Another common scenario is where vastly different numbers are selected by team members. Perhaps there’s an outlier where one team member thinks a piece of work is a 1-point story against an average of 5 points from everyone else.

You can resolve this conflict with a short discussion – perhaps that team member knows something that wasn’t shared in the prior discussion. Estimates can be discussed and revised at this stage by negotiation.

The team argues a story is inestimable, or just too big.

If the team feels the story is not refined enough to be estimated as actionable work, they may push back on the grounds that the story is too big for estimation.

When this occurs, the team should either, collectively, during planning, decompose the story into smaller stories that can be estimated or, defer the story to do the same in another meeting.

If stories are frequently inestimable, unclear, or lacking sufficient detail, schedule a refinement session to occur every other day for 45 minutes. In this session, the team can collectively refine and write stories, until the backlog of work to be done becomes more approachable. The team should choose to what extent these sessions are required based on their comfort levels with the work present in the backlog.

For particularly sticky stories that appear to get repeatedly rebuffed for being inapproachable, it might be advisable to write up a spike. A spike is a time-boxed story that results in further information and research as its output and should inform the refinement and rework of stories deemed too complicated or unapproachable.

If you find yourself writing spikes, be sure to articulate and write acceptance criteria on the spike that state the exact expected outcome of the work.

Planning and estimating work often starts from a place mired in detail and complexity, but with the use of frequent refinement sessions and lightweight estimation conversations, it should mature to be more predictable and simpler as your team gains an increasing coherence.

Estimation and planning with newly formed teams will often take a few iterations to level out, as the team members slowly gain a greater understanding of the kinds of work that happens in the team.

Understanding velocity

Velocity is the term used to describe the rolling average of story points completed during iterations.

A teams velocity is an average, and represents the work of the team in it’s current configuration. If your team makeup changes (the number of people, the distribution of skills, holidays) your velocity will change accordingly.

Velocities are used during planning exercises to understand how much work a team can realistically expect to get done in an average iteration. It’s important to understand that velocity is not a target to be exceeded – it’s an abstract number that represents the sustainable pace of the team.
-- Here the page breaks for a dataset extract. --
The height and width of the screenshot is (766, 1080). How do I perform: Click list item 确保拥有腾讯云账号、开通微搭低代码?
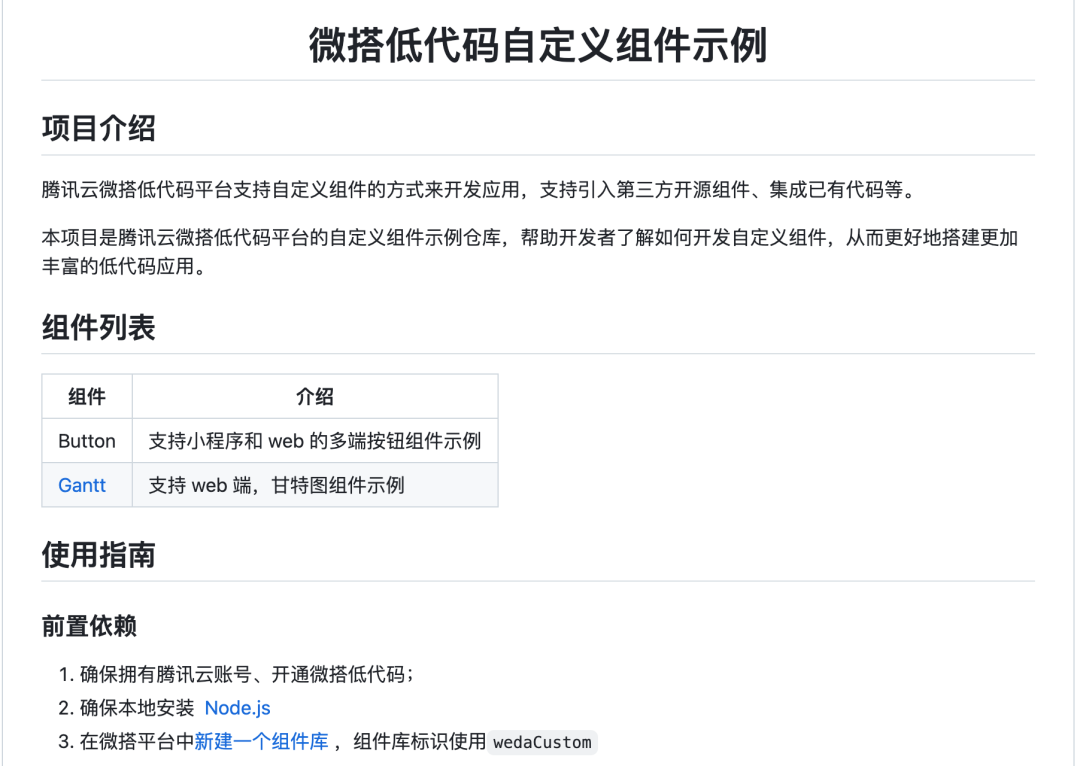(246, 675)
Velocity is for the team and is a non-comparable measure.

Two teams, even two teams in the same organisation, reporting the same velocity number will always be talking about different things. While it is often tempting to try and baseline or compare teams based on velocity metrics, you are not comparing like for like and any statistics gleamed from them will be false.

Velocity is designed to be used in the following scenarios:

Understanding how much work the team can do in each iteration.
Planning for holidays and sickness by deliberately reducing velocity
Understanding the predictability of a team – inconsistent velocity is a key indicator of poor story writing hygiene or an unpredictable environment.

The goal of a team is to have a stable velocity because a stable velocity means a team can make promises about when stories will be delivered.

Estimating roadmaps, and projection

Estimation is often desired during long term planning exercises such as company roadmaps, quarterly reviews, or other long term vision activities.

It’s useful to understand that estimation is like a shotgun – it is very accurate at short-range and decreases in accuracy the further away your plan or your schedule is. Consequently, detailed estimates become useless at range.

This frequently leads to tension between business leaders that want to communicate to their investors, the public, or their other departments and technologists, who embrace the uncertainty of high-level planning exercises.

Road mapping and other high level estimation processes are an entirely valid way for a business to state it’s intent and its desires but what they are not, and cannot be, are schedules.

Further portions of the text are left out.